[THE TASK]:
Copy out exactly the lines from the one containing "Click the Extreme warning purple swatch" to the end of the records below, both included, and nothing else.

Saved data entries

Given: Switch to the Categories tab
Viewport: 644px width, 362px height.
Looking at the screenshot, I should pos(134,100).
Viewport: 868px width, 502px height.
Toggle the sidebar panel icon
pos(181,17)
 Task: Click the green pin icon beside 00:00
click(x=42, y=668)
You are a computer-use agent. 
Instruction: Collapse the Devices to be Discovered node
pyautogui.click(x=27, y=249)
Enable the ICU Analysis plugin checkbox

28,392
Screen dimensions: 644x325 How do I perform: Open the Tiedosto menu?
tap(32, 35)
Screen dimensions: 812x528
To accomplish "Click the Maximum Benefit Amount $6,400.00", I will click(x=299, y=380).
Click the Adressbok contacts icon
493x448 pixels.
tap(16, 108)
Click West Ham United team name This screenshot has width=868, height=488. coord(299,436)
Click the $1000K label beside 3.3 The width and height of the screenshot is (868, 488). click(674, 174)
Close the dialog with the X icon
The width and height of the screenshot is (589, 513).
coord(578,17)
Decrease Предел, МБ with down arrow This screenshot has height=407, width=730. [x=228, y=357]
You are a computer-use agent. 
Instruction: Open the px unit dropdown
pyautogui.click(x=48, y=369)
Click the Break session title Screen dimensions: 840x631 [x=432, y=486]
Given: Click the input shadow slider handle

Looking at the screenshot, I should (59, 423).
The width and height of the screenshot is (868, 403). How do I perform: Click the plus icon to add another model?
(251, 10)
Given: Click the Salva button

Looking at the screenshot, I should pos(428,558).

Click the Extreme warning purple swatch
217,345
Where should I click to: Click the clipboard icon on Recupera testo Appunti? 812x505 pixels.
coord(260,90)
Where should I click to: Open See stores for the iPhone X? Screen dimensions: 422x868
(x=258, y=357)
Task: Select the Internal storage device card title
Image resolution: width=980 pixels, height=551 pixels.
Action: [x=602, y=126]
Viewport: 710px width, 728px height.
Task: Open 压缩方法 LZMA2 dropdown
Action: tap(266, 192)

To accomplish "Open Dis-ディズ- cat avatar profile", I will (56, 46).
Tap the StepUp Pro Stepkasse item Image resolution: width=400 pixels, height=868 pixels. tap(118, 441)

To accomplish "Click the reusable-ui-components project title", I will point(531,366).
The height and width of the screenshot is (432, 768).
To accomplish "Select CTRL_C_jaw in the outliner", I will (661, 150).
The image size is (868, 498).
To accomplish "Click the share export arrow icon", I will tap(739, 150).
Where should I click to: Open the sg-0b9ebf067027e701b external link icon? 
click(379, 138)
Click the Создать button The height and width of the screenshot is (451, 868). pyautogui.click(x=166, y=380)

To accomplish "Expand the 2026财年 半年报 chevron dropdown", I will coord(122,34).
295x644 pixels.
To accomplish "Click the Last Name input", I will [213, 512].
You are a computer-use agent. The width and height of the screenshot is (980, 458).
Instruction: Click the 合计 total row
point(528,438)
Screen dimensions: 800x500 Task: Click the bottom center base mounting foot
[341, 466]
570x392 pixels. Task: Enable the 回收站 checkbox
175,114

[SOLUTION TO THE PROBLEM]:
Click the Extreme warning purple swatch
217,345
Where should I click to: Click the clipboard icon on Recupera testo Appunti? 812x505 pixels.
coord(260,90)
Where should I click to: Open See stores for the iPhone X? Screen dimensions: 422x868
(x=258, y=357)
Task: Select the Internal storage device card title
Image resolution: width=980 pixels, height=551 pixels.
Action: [x=602, y=126]
Viewport: 710px width, 728px height.
Task: Open 压缩方法 LZMA2 dropdown
Action: tap(266, 192)

To accomplish "Open Dis-ディズ- cat avatar profile", I will (56, 46).
Tap the StepUp Pro Stepkasse item Image resolution: width=400 pixels, height=868 pixels. tap(118, 441)

To accomplish "Click the reusable-ui-components project title", I will point(531,366).
The height and width of the screenshot is (432, 768).
To accomplish "Select CTRL_C_jaw in the outliner", I will (661, 150).
The image size is (868, 498).
To accomplish "Click the share export arrow icon", I will tap(739, 150).
Where should I click to: Open the sg-0b9ebf067027e701b external link icon? 
click(379, 138)
Click the Создать button The height and width of the screenshot is (451, 868). pyautogui.click(x=166, y=380)

To accomplish "Expand the 2026财年 半年报 chevron dropdown", I will coord(122,34).
295x644 pixels.
To accomplish "Click the Last Name input", I will [213, 512].
You are a computer-use agent. The width and height of the screenshot is (980, 458).
Instruction: Click the 合计 total row
point(528,438)
Screen dimensions: 800x500 Task: Click the bottom center base mounting foot
[341, 466]
570x392 pixels. Task: Enable the 回收站 checkbox
175,114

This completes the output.